I tell her all about Daddy’s Philco.

“When that hay truck was heading toward us, I held on to the Philco tight as I could. It’s a good thing, too. Nothing happened to the radio in the crash. That Philco is how I remember Daddy and Ma best. Daddy had given me the radio as a way to remember him when he went to work in Philadelphia, and also for following Joe Louis,” I explain.

Then I tell Lila how the bleach man snatched my radio from me.

She is quick to say, “Sneed is a scab!” Her words fling as fast as spit. “I know I shouldn’t use such language with you children, but what a scab,” she repeats.

She offers a sip more water, and tells me about a special man and his radio. Lila’s husband’s name was Gus. “Pieces of him come to me in my dreams, too,” she says.

She tells me that Gus loved Joe Louis, and how Gus died just a few months back.

Then Lila gets lost in a memory. “I remember when I first met Gus. He had always loved the fights.”

“My daddy, too,” I say.

“Gus could rattle off Joe Louis statistics at the snap of a finger.”

Lila starts playing like she’s Gus knowing stuff about Joe: “A born slugger, called the Brown Bomber because of his killer punches.”

Now I do like I’m Daddy, knowing about Joe, too: “The boy turned pro at age twenty.”

Lila smiles at our Be-Gus, Be-Daddy game. She says, “And how many times did Gus remind me, ‘About a year and a half ago in New York, Joe knocked out Max Baer in the fourth round’?”

“And,” I say, being Daddy, “ ‘In Chicago, Joe KO’d Charley Retzlaff in round one. Poor Charley didn’t know what hit him.’ ”

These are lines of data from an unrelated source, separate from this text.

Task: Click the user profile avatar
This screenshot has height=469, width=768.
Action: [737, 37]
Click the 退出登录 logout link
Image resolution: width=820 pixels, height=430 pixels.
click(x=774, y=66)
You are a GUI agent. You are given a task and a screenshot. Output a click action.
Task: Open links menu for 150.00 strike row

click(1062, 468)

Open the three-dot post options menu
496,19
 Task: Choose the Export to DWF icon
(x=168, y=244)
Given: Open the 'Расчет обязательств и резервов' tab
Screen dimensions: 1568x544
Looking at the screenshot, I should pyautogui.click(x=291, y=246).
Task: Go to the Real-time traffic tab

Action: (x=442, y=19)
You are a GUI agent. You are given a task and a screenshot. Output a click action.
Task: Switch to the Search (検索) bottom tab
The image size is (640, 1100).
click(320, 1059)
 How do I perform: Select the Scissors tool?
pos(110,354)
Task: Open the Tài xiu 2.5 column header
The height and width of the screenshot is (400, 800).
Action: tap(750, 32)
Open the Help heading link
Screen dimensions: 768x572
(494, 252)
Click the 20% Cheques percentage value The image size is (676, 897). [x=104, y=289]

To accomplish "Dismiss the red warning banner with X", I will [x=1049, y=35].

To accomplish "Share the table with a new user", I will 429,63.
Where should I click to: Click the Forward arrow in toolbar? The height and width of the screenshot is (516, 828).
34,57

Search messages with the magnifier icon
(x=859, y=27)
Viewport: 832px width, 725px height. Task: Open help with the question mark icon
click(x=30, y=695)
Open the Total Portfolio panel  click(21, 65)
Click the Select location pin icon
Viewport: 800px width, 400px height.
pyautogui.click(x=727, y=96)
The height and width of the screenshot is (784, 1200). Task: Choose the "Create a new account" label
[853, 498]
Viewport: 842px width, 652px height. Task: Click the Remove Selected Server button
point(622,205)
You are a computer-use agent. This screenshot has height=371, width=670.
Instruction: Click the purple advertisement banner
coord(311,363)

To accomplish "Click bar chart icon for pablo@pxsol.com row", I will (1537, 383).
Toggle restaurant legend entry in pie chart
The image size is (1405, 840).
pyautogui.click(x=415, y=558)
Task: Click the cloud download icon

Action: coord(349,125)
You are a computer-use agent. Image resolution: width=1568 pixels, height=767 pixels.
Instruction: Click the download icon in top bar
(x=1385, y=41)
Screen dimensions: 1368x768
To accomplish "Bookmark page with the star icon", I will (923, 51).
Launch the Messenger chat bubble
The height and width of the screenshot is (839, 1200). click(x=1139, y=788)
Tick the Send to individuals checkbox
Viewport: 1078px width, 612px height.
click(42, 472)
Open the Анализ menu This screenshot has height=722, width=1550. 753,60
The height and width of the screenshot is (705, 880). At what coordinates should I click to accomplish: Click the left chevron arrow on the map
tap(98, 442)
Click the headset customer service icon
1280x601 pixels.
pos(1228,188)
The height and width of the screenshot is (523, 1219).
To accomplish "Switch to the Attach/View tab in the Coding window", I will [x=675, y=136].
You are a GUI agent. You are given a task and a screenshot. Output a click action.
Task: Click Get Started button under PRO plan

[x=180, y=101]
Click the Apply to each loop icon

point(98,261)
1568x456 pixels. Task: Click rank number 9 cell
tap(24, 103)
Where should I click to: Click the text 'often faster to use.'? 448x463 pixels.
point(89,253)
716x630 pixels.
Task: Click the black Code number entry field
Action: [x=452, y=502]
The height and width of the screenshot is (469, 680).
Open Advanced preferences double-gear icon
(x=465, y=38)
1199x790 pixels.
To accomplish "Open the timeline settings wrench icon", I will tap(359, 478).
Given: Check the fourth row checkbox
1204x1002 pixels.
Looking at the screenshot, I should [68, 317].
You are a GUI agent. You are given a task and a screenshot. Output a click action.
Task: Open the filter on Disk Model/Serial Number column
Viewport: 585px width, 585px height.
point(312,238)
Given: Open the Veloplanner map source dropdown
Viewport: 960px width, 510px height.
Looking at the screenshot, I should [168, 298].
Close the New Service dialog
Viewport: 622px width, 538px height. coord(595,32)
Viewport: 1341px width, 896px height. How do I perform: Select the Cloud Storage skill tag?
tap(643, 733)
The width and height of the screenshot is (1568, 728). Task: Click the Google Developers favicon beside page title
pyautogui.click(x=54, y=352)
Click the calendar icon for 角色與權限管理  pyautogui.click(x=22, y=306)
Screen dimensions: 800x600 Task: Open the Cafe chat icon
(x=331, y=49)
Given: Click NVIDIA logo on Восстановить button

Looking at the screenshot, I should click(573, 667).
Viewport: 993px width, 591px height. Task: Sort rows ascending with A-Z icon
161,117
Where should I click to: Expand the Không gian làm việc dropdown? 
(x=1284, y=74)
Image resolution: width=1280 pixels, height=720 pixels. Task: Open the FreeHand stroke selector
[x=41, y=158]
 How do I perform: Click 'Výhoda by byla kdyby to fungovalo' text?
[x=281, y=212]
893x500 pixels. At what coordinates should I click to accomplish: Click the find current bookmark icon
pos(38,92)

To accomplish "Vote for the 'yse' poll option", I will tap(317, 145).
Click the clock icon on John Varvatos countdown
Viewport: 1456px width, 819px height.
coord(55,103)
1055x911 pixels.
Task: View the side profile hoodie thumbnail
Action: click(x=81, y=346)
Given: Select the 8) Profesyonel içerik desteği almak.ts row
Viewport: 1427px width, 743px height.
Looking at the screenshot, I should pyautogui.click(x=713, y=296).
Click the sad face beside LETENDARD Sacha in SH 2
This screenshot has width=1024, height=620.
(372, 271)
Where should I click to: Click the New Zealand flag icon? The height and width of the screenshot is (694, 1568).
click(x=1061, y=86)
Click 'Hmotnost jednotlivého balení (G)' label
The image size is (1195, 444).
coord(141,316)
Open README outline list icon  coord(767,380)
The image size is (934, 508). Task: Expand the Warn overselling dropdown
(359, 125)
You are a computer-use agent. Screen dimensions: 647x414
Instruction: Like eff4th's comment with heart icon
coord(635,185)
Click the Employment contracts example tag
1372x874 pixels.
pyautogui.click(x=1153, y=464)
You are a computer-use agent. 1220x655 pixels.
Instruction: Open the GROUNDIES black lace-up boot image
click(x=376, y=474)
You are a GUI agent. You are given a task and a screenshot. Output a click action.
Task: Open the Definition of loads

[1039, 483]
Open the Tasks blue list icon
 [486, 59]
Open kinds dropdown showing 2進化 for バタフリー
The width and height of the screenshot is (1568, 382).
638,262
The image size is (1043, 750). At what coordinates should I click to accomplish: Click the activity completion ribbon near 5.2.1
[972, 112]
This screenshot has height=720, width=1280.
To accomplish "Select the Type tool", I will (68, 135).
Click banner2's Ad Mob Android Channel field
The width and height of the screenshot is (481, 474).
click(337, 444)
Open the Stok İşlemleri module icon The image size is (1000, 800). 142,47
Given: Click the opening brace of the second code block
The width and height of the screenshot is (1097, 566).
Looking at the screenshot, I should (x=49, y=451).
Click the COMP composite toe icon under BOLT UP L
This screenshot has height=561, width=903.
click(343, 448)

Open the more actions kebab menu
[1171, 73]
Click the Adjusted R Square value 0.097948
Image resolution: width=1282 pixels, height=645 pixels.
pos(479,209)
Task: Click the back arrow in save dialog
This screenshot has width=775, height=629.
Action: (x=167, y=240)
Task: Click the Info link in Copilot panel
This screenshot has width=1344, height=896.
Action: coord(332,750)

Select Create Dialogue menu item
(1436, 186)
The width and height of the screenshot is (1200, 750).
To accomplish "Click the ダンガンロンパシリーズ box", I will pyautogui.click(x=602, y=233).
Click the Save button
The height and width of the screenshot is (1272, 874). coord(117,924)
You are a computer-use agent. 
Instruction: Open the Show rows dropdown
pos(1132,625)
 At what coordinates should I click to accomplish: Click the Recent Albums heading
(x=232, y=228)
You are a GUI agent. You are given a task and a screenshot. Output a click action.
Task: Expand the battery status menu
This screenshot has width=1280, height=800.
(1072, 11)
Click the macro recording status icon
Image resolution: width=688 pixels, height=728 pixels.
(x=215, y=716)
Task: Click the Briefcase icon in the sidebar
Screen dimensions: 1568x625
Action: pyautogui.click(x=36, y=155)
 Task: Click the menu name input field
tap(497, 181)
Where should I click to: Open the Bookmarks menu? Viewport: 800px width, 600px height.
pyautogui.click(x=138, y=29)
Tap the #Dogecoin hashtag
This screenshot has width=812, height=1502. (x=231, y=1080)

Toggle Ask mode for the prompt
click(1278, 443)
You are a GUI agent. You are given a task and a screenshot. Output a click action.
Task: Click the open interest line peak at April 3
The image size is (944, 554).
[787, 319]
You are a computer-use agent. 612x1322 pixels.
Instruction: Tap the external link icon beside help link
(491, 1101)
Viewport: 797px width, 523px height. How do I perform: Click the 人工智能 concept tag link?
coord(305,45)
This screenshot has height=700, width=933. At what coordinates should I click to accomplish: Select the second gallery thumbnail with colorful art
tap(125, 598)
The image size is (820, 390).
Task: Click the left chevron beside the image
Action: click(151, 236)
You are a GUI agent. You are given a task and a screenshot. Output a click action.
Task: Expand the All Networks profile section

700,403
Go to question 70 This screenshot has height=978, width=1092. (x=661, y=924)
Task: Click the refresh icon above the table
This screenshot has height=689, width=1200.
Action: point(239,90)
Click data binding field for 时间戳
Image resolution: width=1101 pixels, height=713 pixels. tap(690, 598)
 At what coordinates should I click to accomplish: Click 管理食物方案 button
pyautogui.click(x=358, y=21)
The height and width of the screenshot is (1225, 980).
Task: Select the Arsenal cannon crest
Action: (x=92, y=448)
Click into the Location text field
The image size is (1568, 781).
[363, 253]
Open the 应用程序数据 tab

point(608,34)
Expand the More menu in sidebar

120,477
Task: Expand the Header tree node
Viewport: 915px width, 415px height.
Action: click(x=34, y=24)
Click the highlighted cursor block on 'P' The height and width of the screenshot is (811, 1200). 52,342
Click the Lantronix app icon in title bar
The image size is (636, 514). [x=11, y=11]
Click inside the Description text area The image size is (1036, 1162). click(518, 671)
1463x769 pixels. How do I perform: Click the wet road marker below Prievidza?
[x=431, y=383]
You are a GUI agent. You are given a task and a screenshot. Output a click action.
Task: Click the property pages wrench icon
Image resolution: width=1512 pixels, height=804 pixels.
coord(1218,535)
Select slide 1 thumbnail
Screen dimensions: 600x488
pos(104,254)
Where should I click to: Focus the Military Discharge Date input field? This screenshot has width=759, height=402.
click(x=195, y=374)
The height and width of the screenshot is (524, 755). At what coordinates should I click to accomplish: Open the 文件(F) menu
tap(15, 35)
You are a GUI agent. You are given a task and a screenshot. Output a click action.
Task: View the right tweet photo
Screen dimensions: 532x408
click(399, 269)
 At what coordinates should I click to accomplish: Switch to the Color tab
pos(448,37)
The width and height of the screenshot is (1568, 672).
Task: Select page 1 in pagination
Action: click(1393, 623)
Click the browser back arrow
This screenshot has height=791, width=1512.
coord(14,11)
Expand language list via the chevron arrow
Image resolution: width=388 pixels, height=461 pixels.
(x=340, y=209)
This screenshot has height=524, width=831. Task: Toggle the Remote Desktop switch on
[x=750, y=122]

Lila says, “Once Gus got started, it was hard to stop him. There were many nights I let him whirl, just for the fun of seeing him go on so much about Joe.”

“Same with Daddy,” I say.

Lila sighs. “Gus died happily, I suppose, doing something that brought him joy.” Softly she says, “I sure loved him.”

I whisper, “Lila, I got a love.”

I show Lila my paper chain. “I made it from Chew-sy Time wrappers. From gum my pa brought me once.”

Lila gently runs her fingers across the chain links. “Otis, this is beautiful.”

“Willie helped me make it. It’s a present for a girl at the True Vine Baptist Church, one of the singers who came to Mercy at Christmastime.”

Lila nods. She knows who I mean. “Hibernia, the reverend’s daughter.”

“Hibernia.” Just saying it makes behind my ears go warm.

“Is that why you were asking about presents and girls and such?”

I answer with a question. “You go to True Vine Baptist, right?”

Lila nods.

“Would you give Hibernia the chain? Would you tell her it’s from me, and that I made it for her?”

“Why don’t you give it to her?”

I explain how when we went to True Vine, I messed up on the riddle, and Hibernia called me a goof-head. And said my feet are goofy, too. And how I was so much paying attention to the Plan of the Three S’s that I forgot to introduce myself.

“I see,” Lila says, is all.

She carefully coils the chain, tucks it into her apron pocket. “Consider it done.”

“Tell Hibernia my name,” I insist. “Say it’s from Otis.”

Lila thumbs my chin. “I’ll tell her it’s from someone very special.”